[Date Prev][Date Next][Thread Prev][Thread Next][Date Index][Thread Index]

[JAVA] Supporting zero copy arrow-vector

Hello Team,

I'm working on using arrow as intermediate format for transferring columnar
data from server to client. In this case, the client will only need to read
from the format so I would like to avoid any unnecessary copy of the data.
Looking into arrow, while arrow-format/flatbuffers does support zero copy,
current arrow-vector java implementation is not. I was trying to hack zero
copy for readonly scenarios, but saw two main blockers:


   ArrowBuf is the only buffer implementation used exclusively across
   ArrowReader/ArrowRecordBatch/Vectors.
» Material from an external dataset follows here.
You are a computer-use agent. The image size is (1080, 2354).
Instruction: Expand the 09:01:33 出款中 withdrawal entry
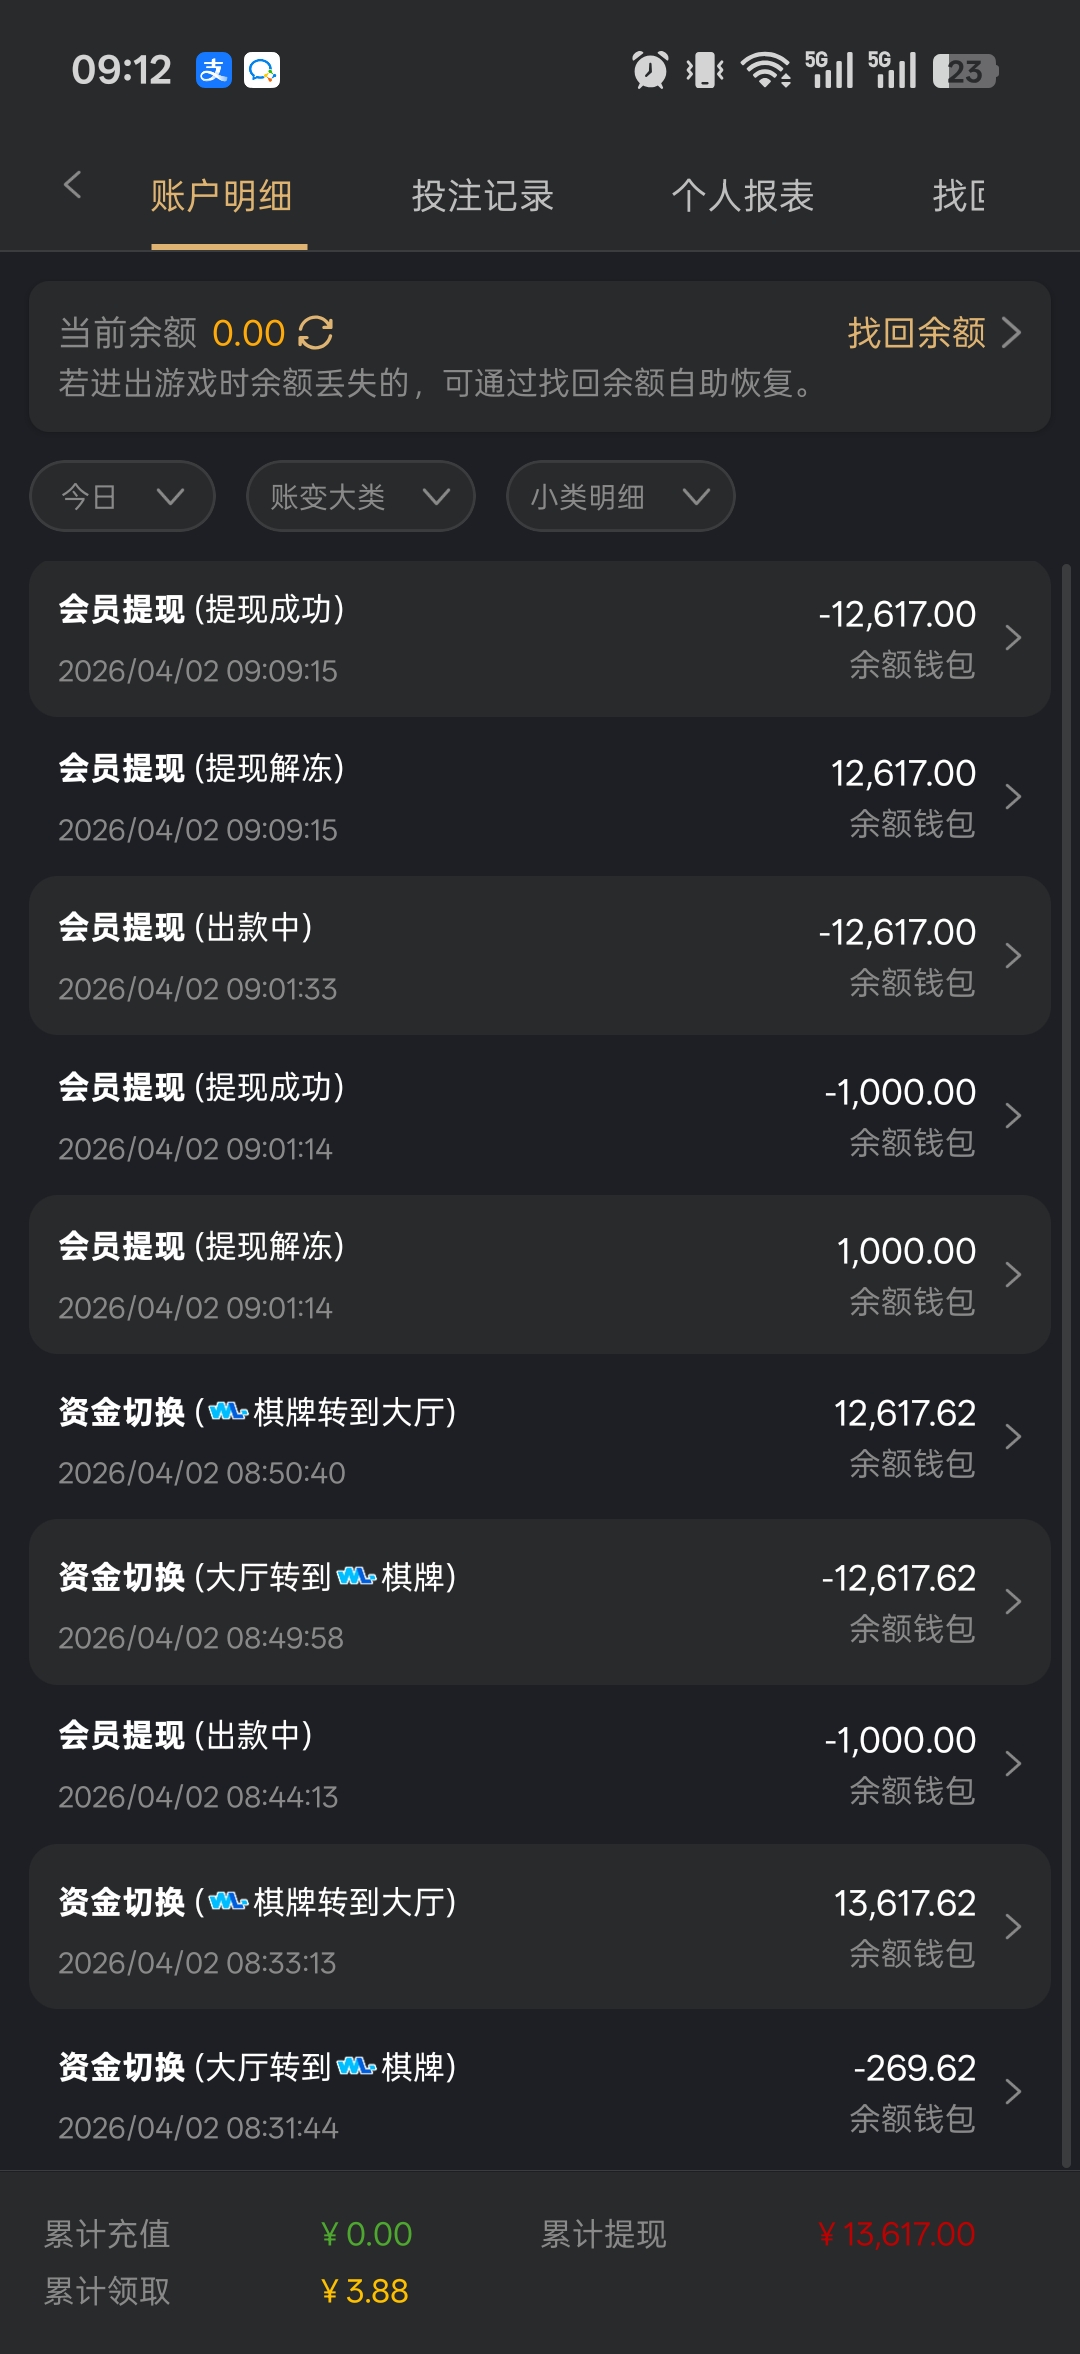(540, 956)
It's final, which means there isn't a
   way for me to override its logic in order to wrap some existing buffer.
   It's absolutely necessary to use ArrowBuf for write scenarios due to buffer
   allocation, but for read, I was hoping vector can just serve as view on top
   of existing memory buffer (like java ByteBuffer or netty ByteBuf). Seems
   safe for read only case.

   As a result of #1 <https://github.com/apache/arrow/pull/1> described
   above, the only layer which seems reusable is the arrow-format. Then I have
   to implement effectively a readonly copy of arrow-vector that references
   existing buffer. Put aside the effort doing that, it introduces a big gap
   to keep up with future changes/fixes made to arrow-vector.

Wondering if you guys have put any thoughts into such readonly scenarios.
Any suggestion how I can approach this myself?